*EXERCISE TASK*:
Reproduce each line of the data below exactly as it appears, and leave out the pictures.

*INPUT MATERIAL*:
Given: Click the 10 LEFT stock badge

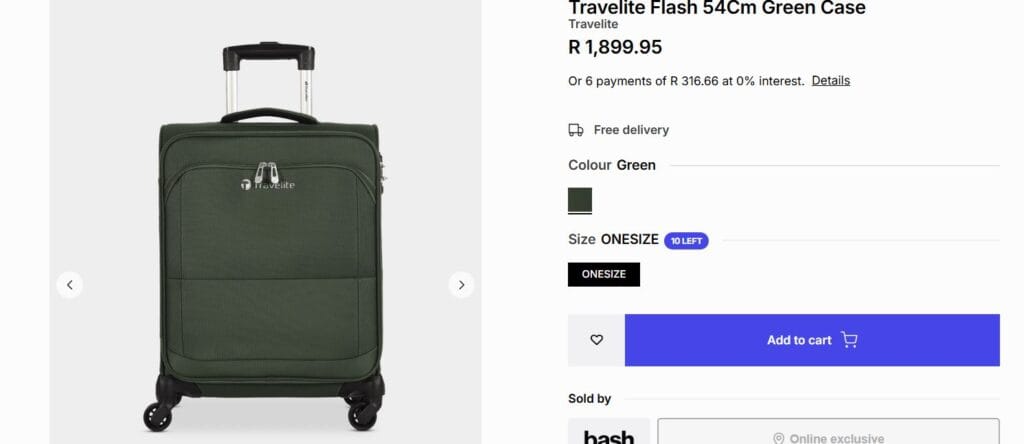Looking at the screenshot, I should click(x=686, y=240).
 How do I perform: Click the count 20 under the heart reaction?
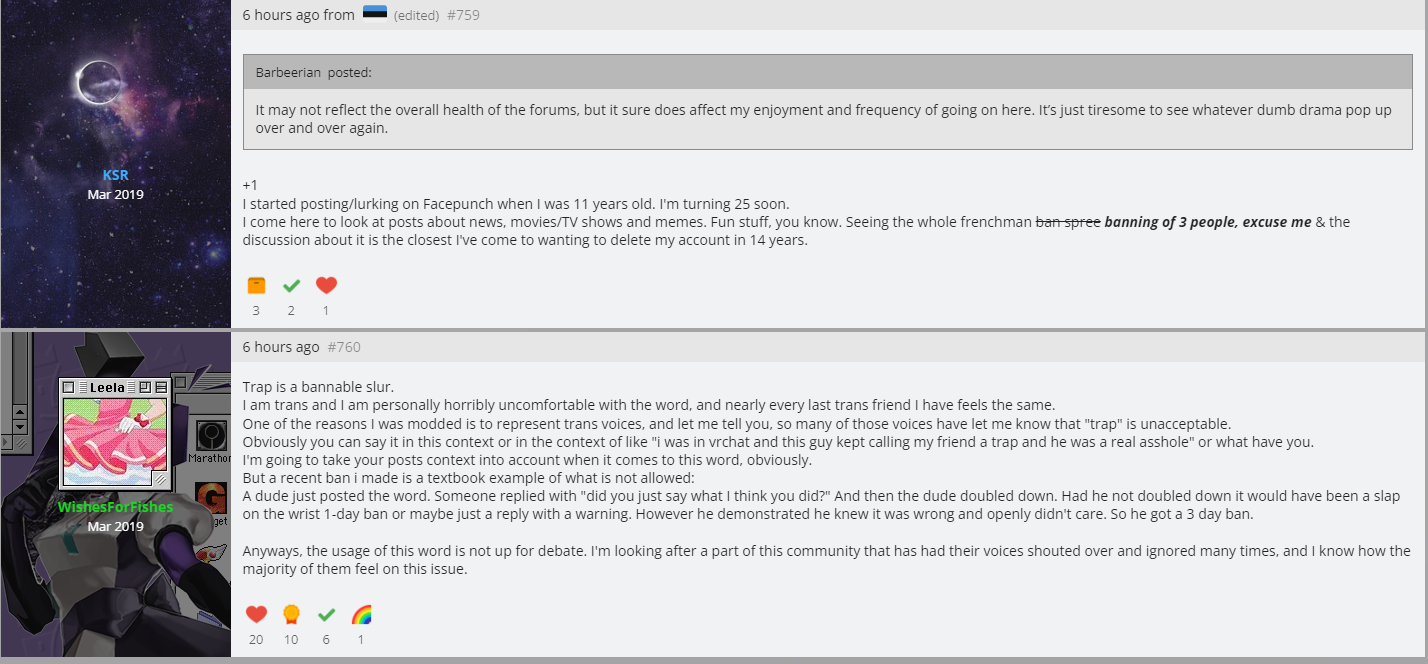click(x=256, y=639)
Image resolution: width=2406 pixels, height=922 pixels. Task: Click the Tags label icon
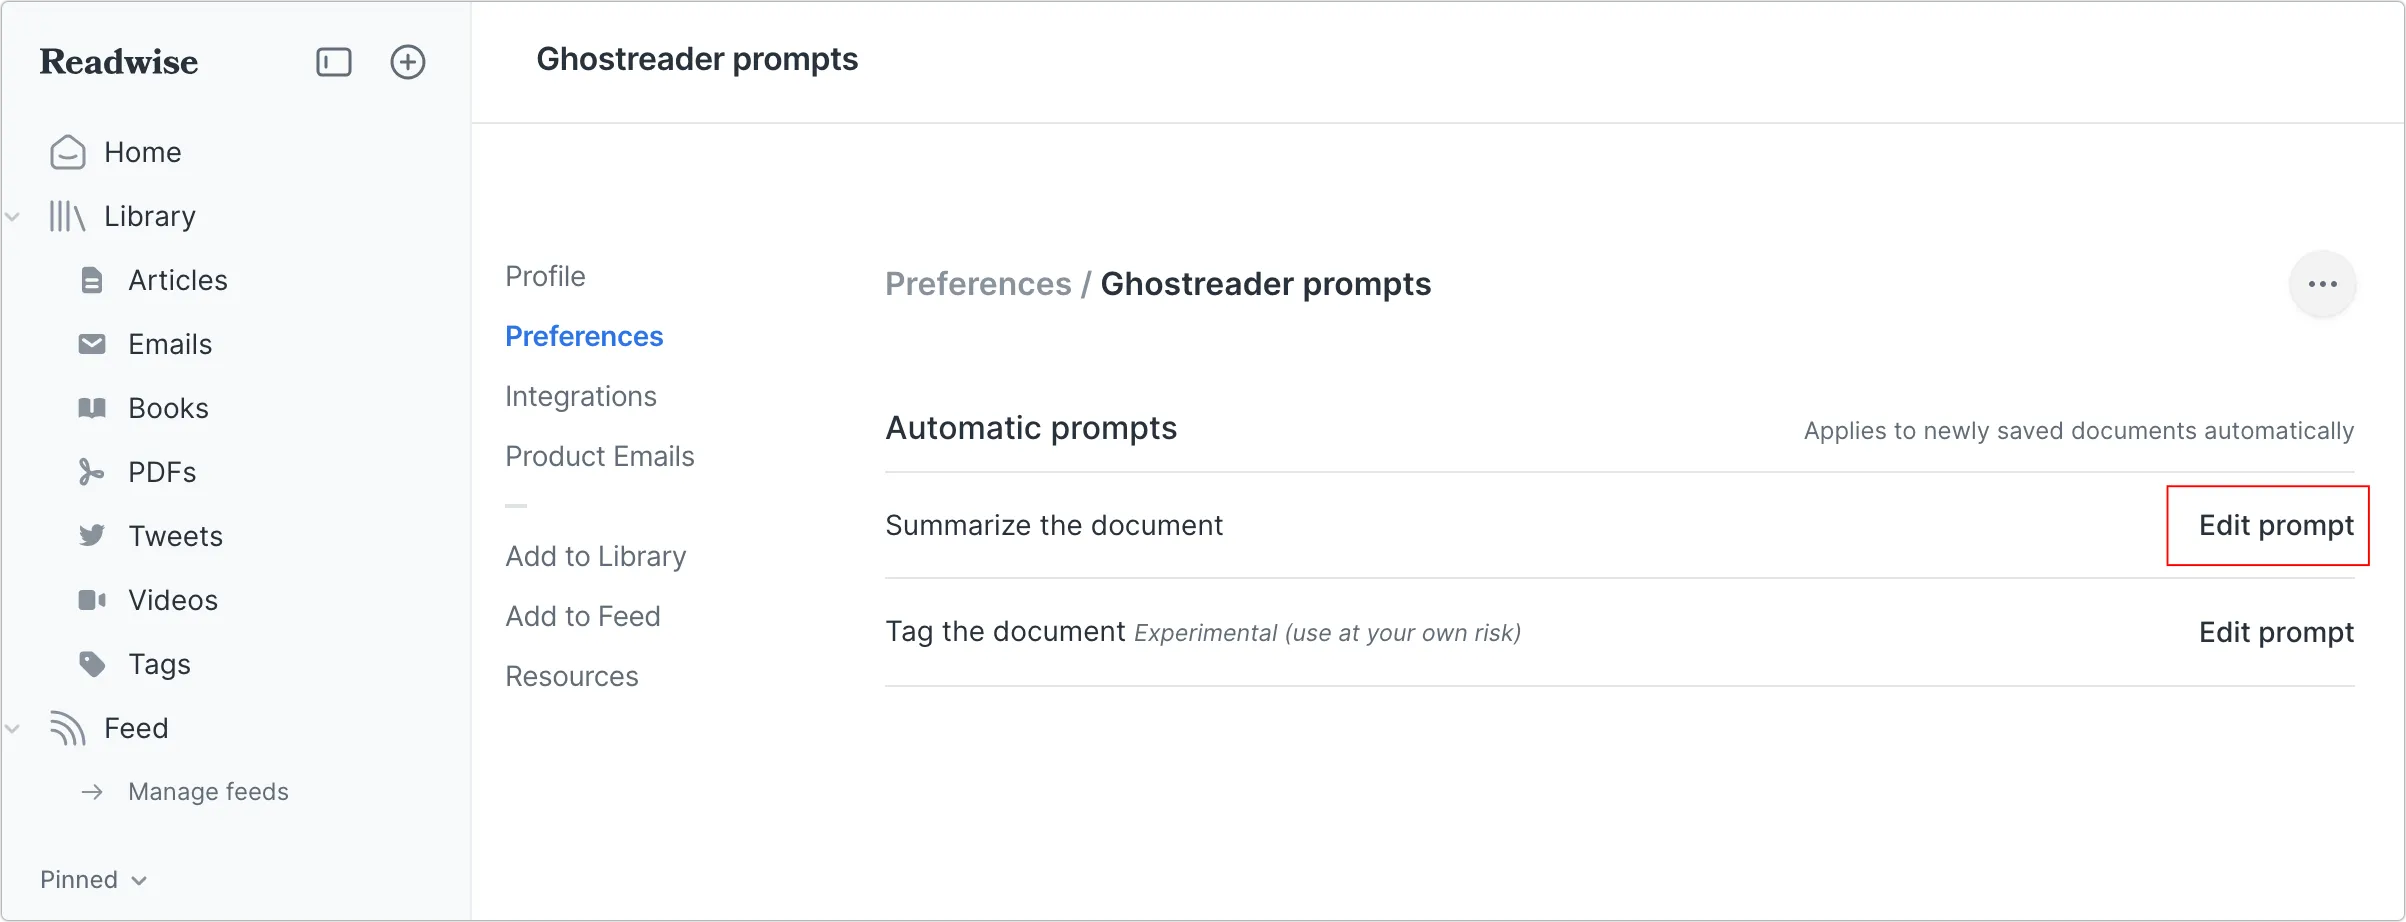click(x=92, y=664)
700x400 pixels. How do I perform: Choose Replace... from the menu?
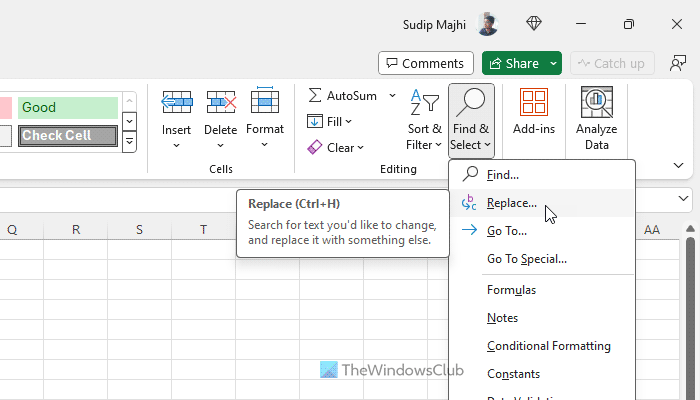(x=511, y=203)
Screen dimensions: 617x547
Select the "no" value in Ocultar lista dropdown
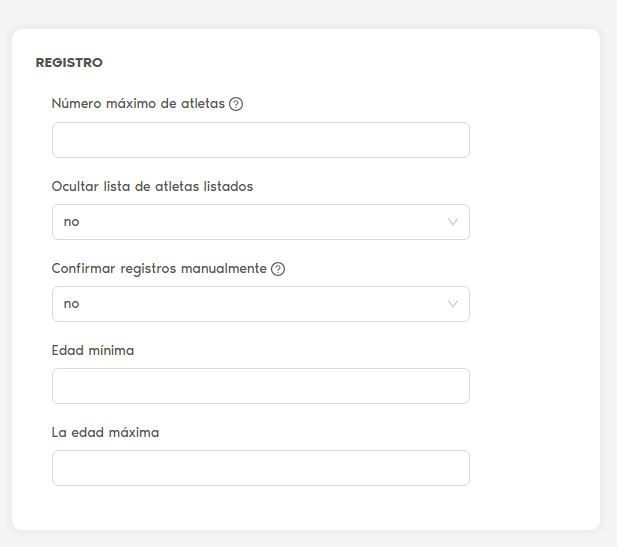(71, 222)
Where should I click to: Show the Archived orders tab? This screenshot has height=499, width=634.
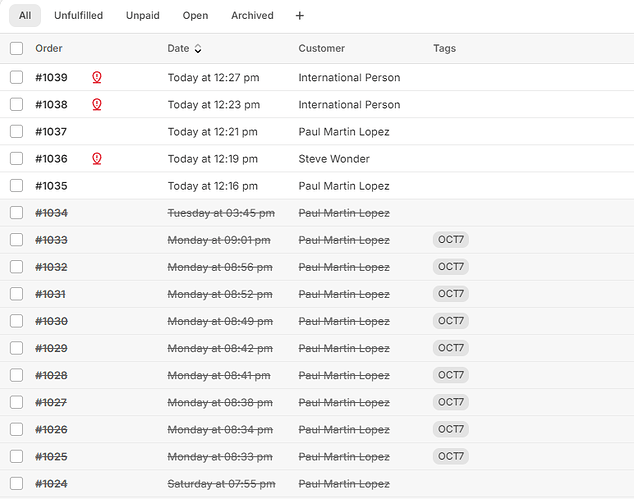[252, 16]
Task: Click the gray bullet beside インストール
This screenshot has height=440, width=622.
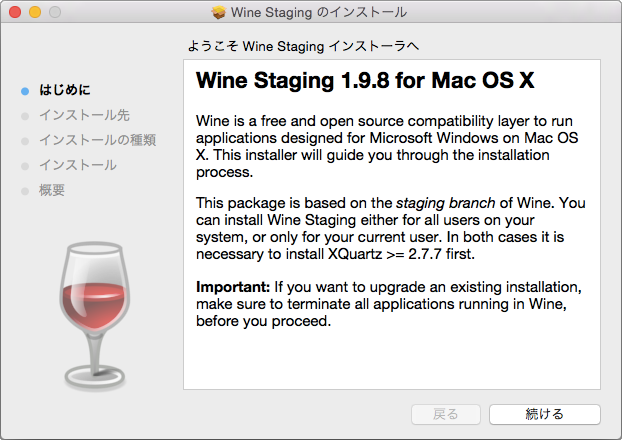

*ANSWER*:
Given: Click the 10 LEFT stock badge

Looking at the screenshot, I should click(x=686, y=240).
 How do I perform: Click the count 20 under the heart reaction?
click(x=256, y=639)
Image resolution: width=2406 pixels, height=922 pixels. Task: Click the Tags label icon
click(x=92, y=664)
700x400 pixels. How do I perform: Choose Replace... from the menu?
(x=511, y=203)
Screen dimensions: 617x547
Select the "no" value in Ocultar lista dropdown
(71, 222)
Where should I click to: Show the Archived orders tab? This screenshot has height=499, width=634.
[252, 16]
Task: Click the gray bullet beside インストール
This screenshot has height=440, width=622.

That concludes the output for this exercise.